* **Source data**:
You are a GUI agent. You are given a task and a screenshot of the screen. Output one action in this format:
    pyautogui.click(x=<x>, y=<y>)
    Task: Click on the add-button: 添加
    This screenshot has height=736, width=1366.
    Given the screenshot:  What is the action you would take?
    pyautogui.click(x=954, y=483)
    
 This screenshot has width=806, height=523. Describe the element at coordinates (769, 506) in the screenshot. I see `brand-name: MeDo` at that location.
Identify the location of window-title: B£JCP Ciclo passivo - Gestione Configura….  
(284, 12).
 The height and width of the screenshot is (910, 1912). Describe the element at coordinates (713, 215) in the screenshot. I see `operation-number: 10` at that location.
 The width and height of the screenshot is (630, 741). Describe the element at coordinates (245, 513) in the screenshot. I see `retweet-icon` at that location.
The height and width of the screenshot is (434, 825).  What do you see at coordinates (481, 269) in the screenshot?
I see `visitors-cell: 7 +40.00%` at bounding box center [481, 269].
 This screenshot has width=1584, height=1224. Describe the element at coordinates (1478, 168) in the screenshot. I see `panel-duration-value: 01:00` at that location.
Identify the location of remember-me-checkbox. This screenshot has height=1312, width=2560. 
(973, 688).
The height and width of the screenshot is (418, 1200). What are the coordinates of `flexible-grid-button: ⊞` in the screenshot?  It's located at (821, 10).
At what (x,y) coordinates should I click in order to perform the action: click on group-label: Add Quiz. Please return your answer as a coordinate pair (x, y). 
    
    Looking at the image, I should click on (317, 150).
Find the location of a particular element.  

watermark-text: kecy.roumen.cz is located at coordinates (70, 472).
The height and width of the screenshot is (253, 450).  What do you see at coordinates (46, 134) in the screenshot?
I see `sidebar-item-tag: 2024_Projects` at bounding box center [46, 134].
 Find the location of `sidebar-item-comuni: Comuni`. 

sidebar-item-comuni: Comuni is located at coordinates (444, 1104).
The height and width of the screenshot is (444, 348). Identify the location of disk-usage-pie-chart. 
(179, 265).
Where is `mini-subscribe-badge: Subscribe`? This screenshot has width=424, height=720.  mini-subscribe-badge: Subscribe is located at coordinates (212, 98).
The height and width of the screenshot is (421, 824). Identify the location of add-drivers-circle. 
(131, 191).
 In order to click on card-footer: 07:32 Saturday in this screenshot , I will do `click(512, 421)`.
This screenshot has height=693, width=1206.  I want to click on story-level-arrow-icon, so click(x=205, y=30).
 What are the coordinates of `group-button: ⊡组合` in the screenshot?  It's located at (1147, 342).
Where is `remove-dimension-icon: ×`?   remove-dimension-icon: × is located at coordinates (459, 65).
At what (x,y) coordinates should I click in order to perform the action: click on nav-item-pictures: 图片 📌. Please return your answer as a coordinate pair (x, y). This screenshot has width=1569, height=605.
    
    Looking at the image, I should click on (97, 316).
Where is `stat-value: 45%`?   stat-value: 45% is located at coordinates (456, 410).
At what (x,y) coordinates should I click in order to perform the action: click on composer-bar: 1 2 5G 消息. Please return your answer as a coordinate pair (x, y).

* **Exercise aim**:
Quote the rows word for word, beginning at the line that contains "The height and width of the screenshot is (418, 1200)." and stopping after the line that contains "watermark-text: kecy.roumen.cz is".

* **Expected answer**:
The height and width of the screenshot is (418, 1200). What are the coordinates of `flexible-grid-button: ⊞` in the screenshot?  It's located at (821, 10).
At what (x,y) coordinates should I click in order to perform the action: click on group-label: Add Quiz. Please return your answer as a coordinate pair (x, y). 
    
    Looking at the image, I should click on (317, 150).
Find the location of a particular element.  

watermark-text: kecy.roumen.cz is located at coordinates (70, 472).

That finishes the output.